If what you are saying is with "standard JS style" you will never add a newline after return, then I can also assume with "standard JS style" you will not:
- start a line with ++ or --
- start a line with a regex literal
- split a for statement into separate lines
So, the only issue you need to be aware of when writing semicolon-less javascript is when you start a new line with ( or [. Easy enough to remember, no?
I've personally been writing semicolon-less JS for almost two years now, and this one simple rule has been more than enough.
Don't confuse quality with style. If you want provide a quality guide, include only rules that actually improve the quality of the code, don't include style preferences. Style is subjective by nature, but quality not so much. Some rules being enforced in this guide are heavily opinionated and yet have no direct correlation with code quality. What does the indentation being 2 spaces or 4 spaces or tabs have to do with code quality?

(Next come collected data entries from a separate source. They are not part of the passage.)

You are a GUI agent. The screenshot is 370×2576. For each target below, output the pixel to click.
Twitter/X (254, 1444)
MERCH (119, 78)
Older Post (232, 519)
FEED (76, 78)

And a semicolon-less codebase can be as clean, readable and performant as one with semicolons, your arguments against ASI is simply FUD. As many have pointed out, for these stylistic disagreements the only rule should be "just be consistent".
"Usually you'll be a happier JavaScript developer if you hack together a parameter-replacing method like util.format in Node."
+
"You could implement something similar using the piece of code below."
I don't think you can ask more than this, everything is clearly laid out...
I think you'll find that most frontend developers despise 4 spaces...at least that I've come upon anyhow. I only ever met one developer that liked 4, and that person is a tab guy to boot.
I'm a front-end guy and I love my 4 spaces. Helps a lot with complicated HTML to have the extra spaces to easily see what is what. It's also very useful in SASS and Less, where you have nesting.
As someone who prefers tabs, but doesn't care enough so will happily use spaces, I've never understood the hatred around tabs.
Not only does it remove the 2 vs 4 spaces debate (just set your browser preferences to display it as whatever!), it's more 'semantically correct' - it's literally saying "one level of indentation please".
Anyway, not that I particularly care - I just always found it amusing that this is where developers have chosen against things being semantically correct and user-configurable.
I used to prefer tabs (for the exact reason, tabs indicate an indent, spaces indicate a space) except for one edge case that has me using spaces now. If you're anal about making sure chained method calls line up on their own lines, spaces guarantee that across the board, but tabs would mess up the indent.
var foo = SomeTerriblyLongHorrificClass->withUnreasonablyLargeChildren()
->dueToTheOddNumberOfCharachters()
->sometimesItsNiceToUseSpaces()
->here()
Let the computer yell at people so you don't have to.
Nobody wants to be the pedantic jerk who has to leave comments on a PR about whitespace or single vs double quotes.
When you use an automated style checker, you presumably catch those errors before a PR gets submitted and nobody ever has to be the bad guy/girl.